The South China Morning Post, one of Asia's most prominent English-language outlets and Hong Kong's flagship newspaper, has published a strongly-worded opinion piece arguing that Iran is on course to become a major world power as a direct result of the ongoing conflict with the United States and Israel — and that this outcome should be welcomed by the international community.

Writing in his regular column "My Take," SCMP columnist Alex Lo contends that Iranian control over the Strait of Hormuz — through which approximately one fifth of the world's oil and gas passes — could fundamentally redraw the global order. Lo cites University of Chicago political scientist Robert Pape, who argued in a New York Times analysis that Iran is rapidly emerging as a fourth centre of global power alongside the US, China, and Russia, deriving its newfound leverage not from economic or military parity but from its grip on the world's most critical energy chokepoint.

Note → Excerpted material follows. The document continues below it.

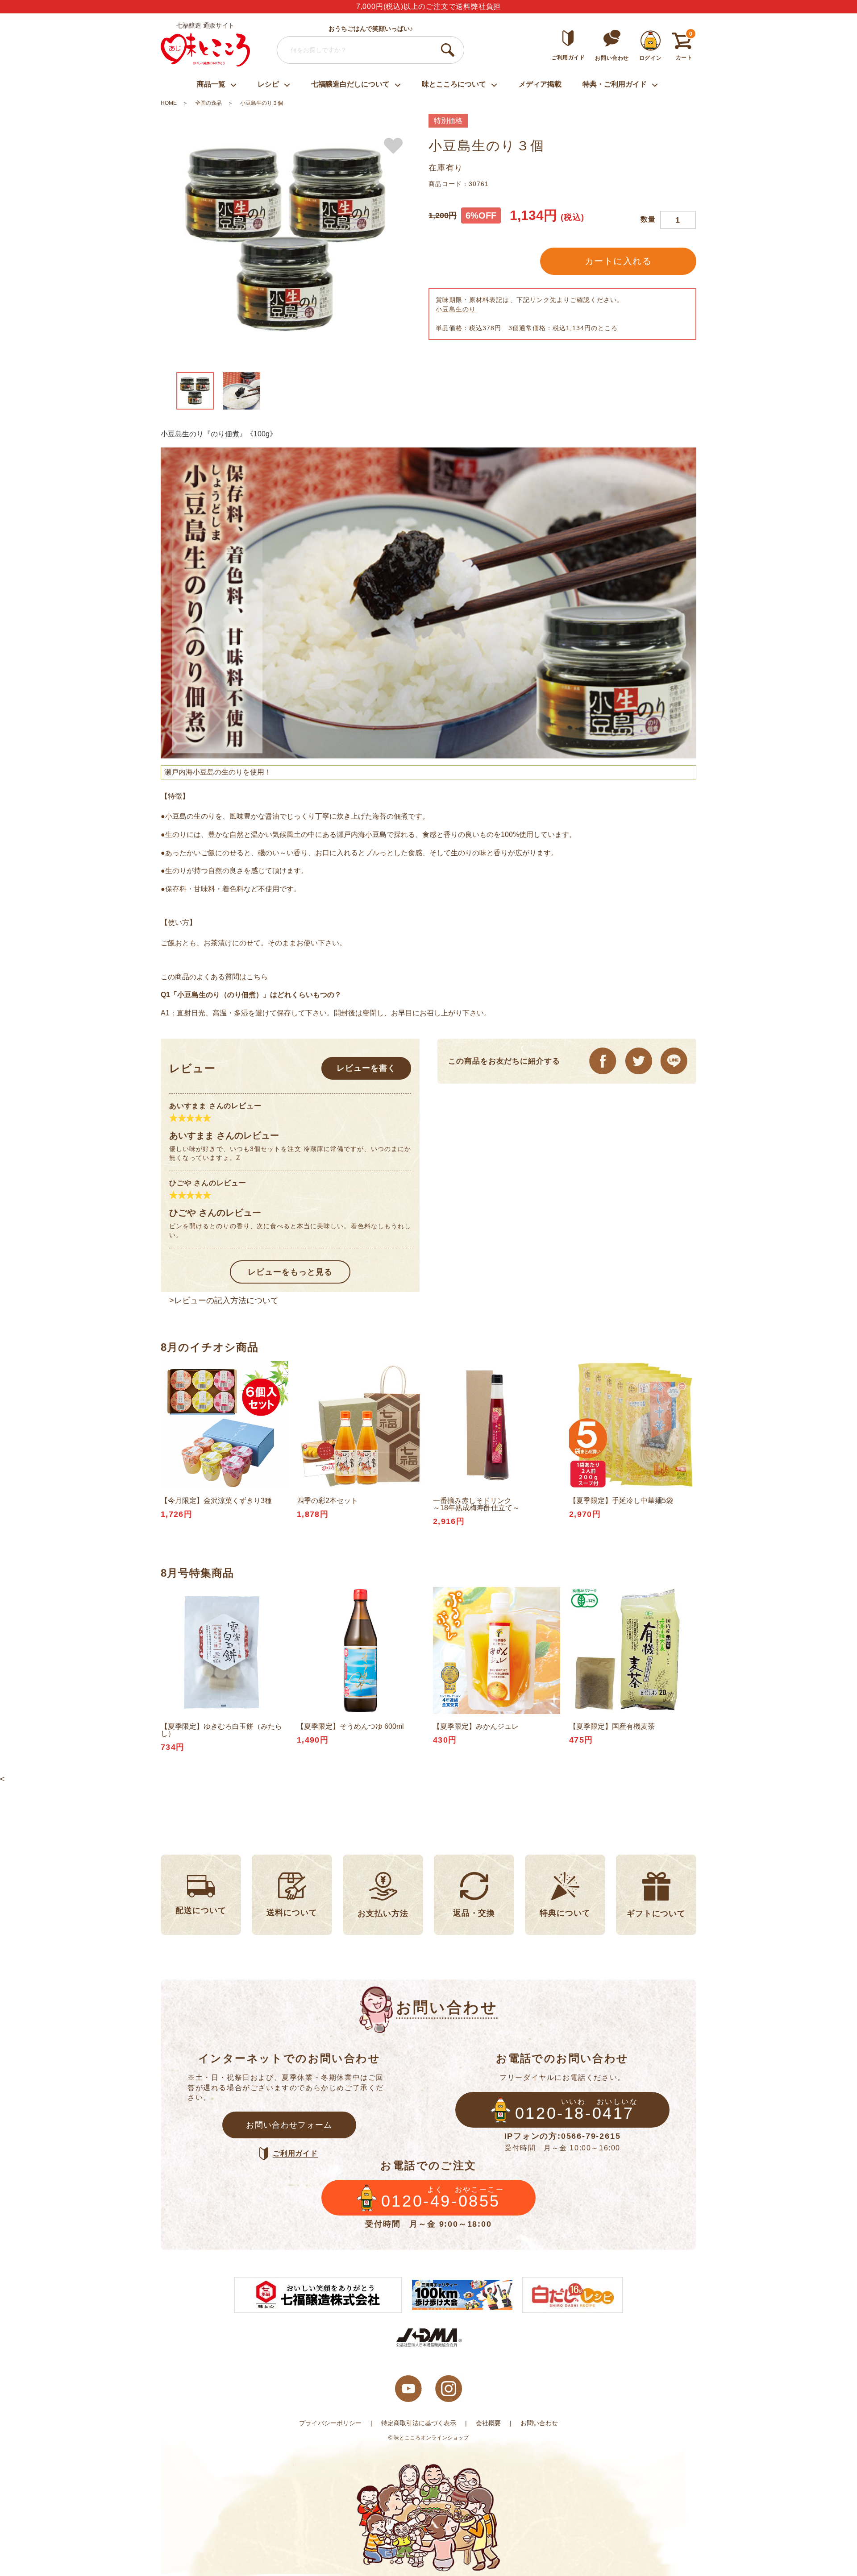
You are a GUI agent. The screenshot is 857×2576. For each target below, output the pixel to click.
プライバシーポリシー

The SCMP column quotes researchers Mohammad Eslami of the University of Tehran and Zeynab Malakouti of the National University of Singapore, who argue that Iran views the Strait not as a temporary bargaining chip to end the war, but as a permanent strategic fixture for the post-conflict order — a source of revenue, influence, and deterrence that could, according to some analysts, yield Iran more income than its oil exports.

Lo also highlights what he describes as Washington's strategic miscalculation: while the US is focused on winning the battle, Tehran is focused on winning the war. The piece notes that Iranian conditions for a ceasefire include the withdrawal of US military bases from Gulf states and international recognition of Iranian control over the Strait, with toll fees reportedly to be paid in cryptocurrency or yuan — not US dollars.

The Hong Kong-based columnist frames the conflict in sharply anti-Western terms, describing the US and Israel as "aggressor states" and drawing a pointed comparison between Iran's demands and the grievances that motivated the September 11, 2001 attacks. He recalls that ordinary Iranians held candlelight vigils for American victims after 9/11 and that Tehran cooperated with Washington in the early phase of the "war on terror" — before the US and Israel, in Lo's words, "chose hostility."

The piece concludes that, short of nuclear escalation — which Lo does not discount — Iran may ultimately prevail in the conflict and that its emergence as a regional and global power could serve as a corrective to what the column terms American hegemony and Israeli state terrorism in the Middle East.

The publication of such a perspective in the South China Morning Post — owned since 2016 by Alibaba and widely seen as broadly reflective of Hong Kong's post-handover media environment — underscores the sharply divergent framing of the US-Iran conflict across Western and Chinese-sphere press.